▸ **Aufgaben**:
1) In welchem Gebirge befindet sich laut dem Reisebericht der derzeitige Standort der Reisenden?
2) Stimmen die folgenden Aussagen mit dem Reisebericht überein? (a) Die Reisenden wachen bei ruhigem, windstillem Wetter auf. (b) Annika und Flo sind in einem Opel Monteray Dachzeltcamper unterwegs. (c) Während des Frühstücks beginnt es zu regnen.
3) Gib den Abschnitt des Reiseberichts zwischen „Mit dem Wohnmobil“ und „runter ins Tal.“, beide eingeschlossen, erneut wieder und setze dabei „Campingbus“ anstelle von „Wohnmobil“ ein.

▸ **Textauszug**:
---
Mit dem Wohnmobil offroad durch Marokko zu reisen und Wüstenlandschaften, abseits des Massentourismus zu erleben – das hinterlässt Eindrücke für’s Leben. Vor allem, wenn man ganz wichtige Dinge nicht beachtet. Wie wir jetzt ein für allemal gelernt haben: CAMPE NICHT IM WADI!
Die Begeisterung hält sich in Grenzen, als wir an diesem Morgen im Wohnmobil die Augen aufschlagen. Wir haben das Gefühl, uns auf einem Segelschiff zu befinden, denn der Wind schaukelt unseren LKW in starken Böen von rechts nach links.
Der Blick aus dem Fenster zeigt einen Himmel voller Wolken. Nicht gerade optimales Wetter für unseren derzeitigen Standort, in den Bergen des Anti Atlas. Ein gemeinsames Frühstück bei einsetzendem Regen mit unseren derzeitigen Begleitern Annika und Flo im Opel Monteray Dachzeltcamper, und es ist beschlossene Sache: Für uns geht es gemeinsam runter ins Tal.
---
▸ **Verfügbares Material**:

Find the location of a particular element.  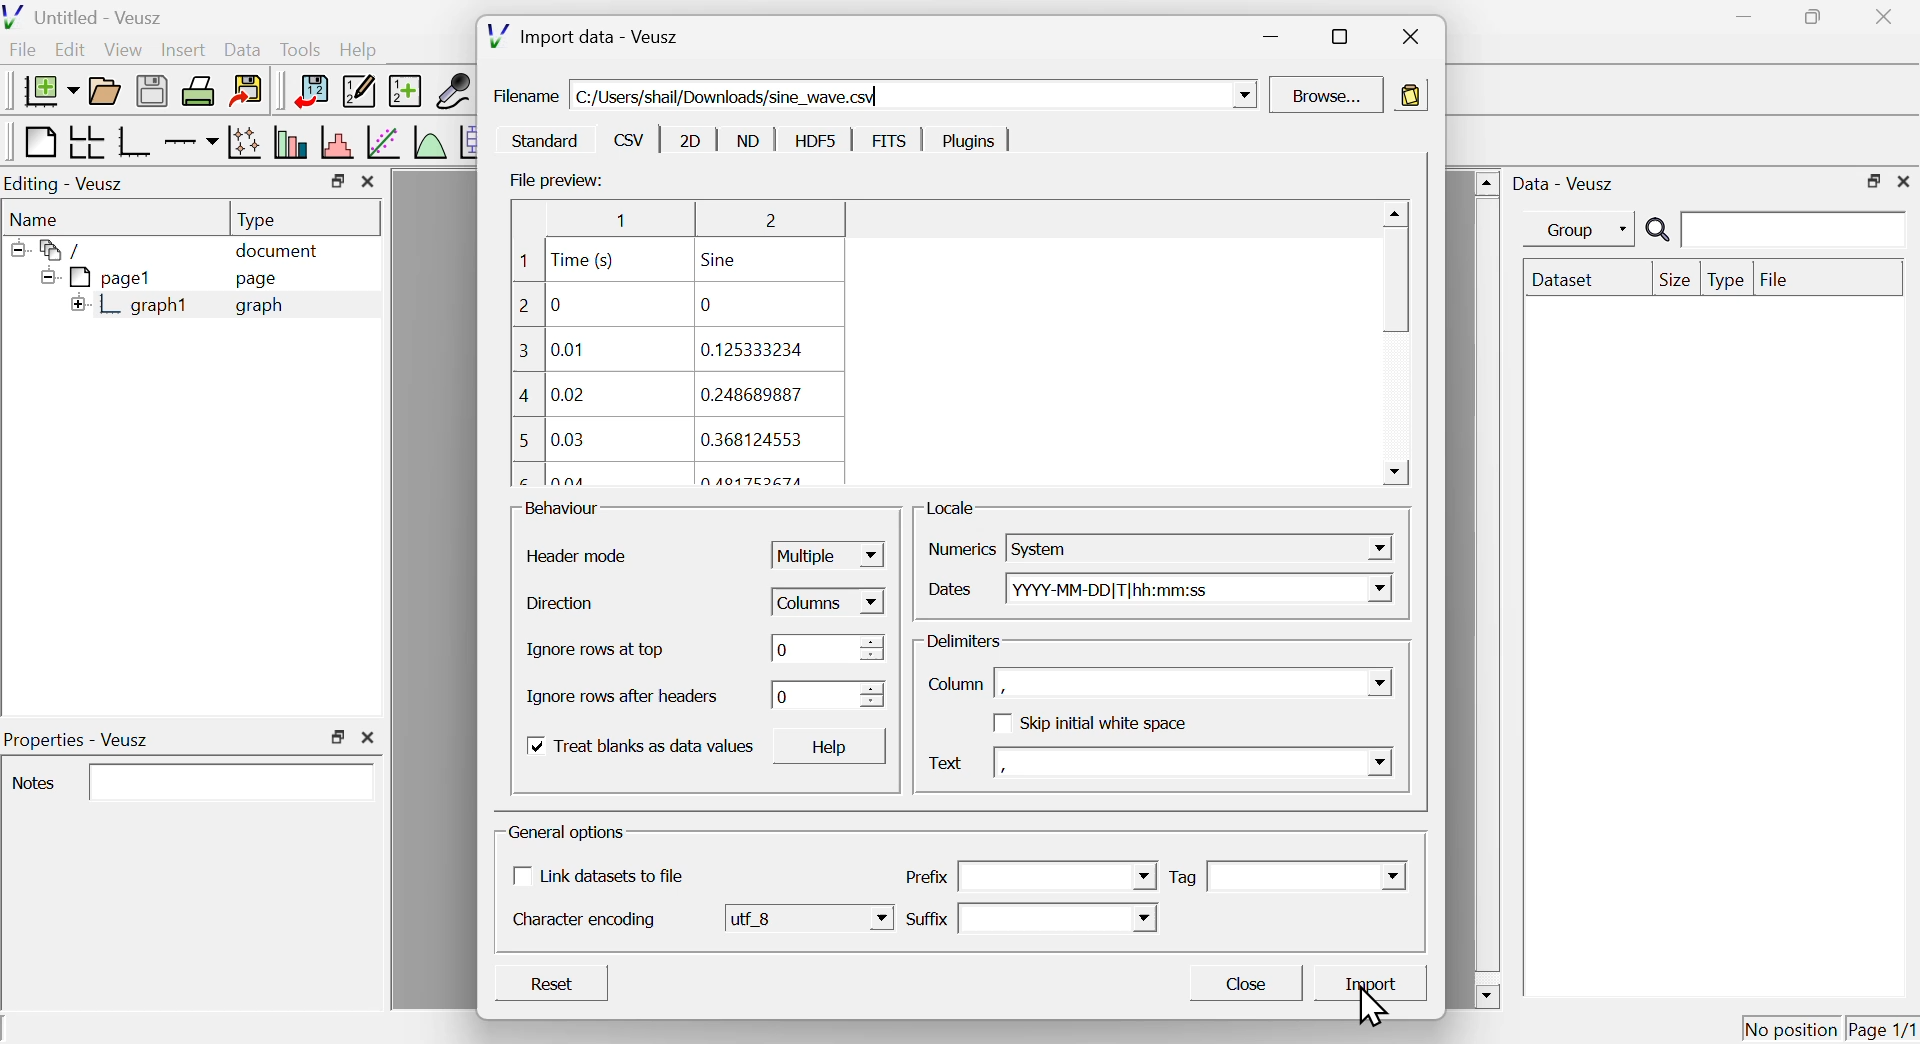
---
▸ **Lösungen im Einzelnen**:
1) In den Bergen des Anti Atlas.

2)
(a) Nein: „der Wind schaukelt unseren LKW in starken Böen von rechts nach links“
(b) Ja: „mit unseren derzeitigen Begleitern Annika und Flo im Opel Monteray Dachzeltcamper“
(c) Ja: „Ein gemeinsames Frühstück bei einsetzendem Regen“

3)
Mit dem Campingbus offroad durch Marokko zu reisen und Wüstenlandschaften, abseits des Massentourismus zu erleben – das hinterlässt Eindrücke für’s Leben. Vor allem, wenn man ganz wichtige Dinge nicht beachtet. Wie wir jetzt ein für allemal gelernt haben: CAMPE NICHT IM WADI!
Die Begeisterung hält sich in Grenzen, als wir an diesem Morgen im Campingbus die Augen aufschlagen. Wir haben das Gefühl, uns auf einem Segelschiff zu befinden, denn der Wind schaukelt unseren LKW in starken Böen von rechts nach links.
Der Blick aus dem Fenster zeigt einen Himmel voller Wolken. Nicht gerade optimales Wetter für unseren derzeitigen Standort, in den Bergen des Anti Atlas. Ein gemeinsames Frühstück bei einsetzendem Regen mit unseren derzeitigen Begleitern Annika und Flo im Opel Monteray Dachzeltcamper, und es ist beschlossene Sache: Für uns geht es gemeinsam runter ins Tal.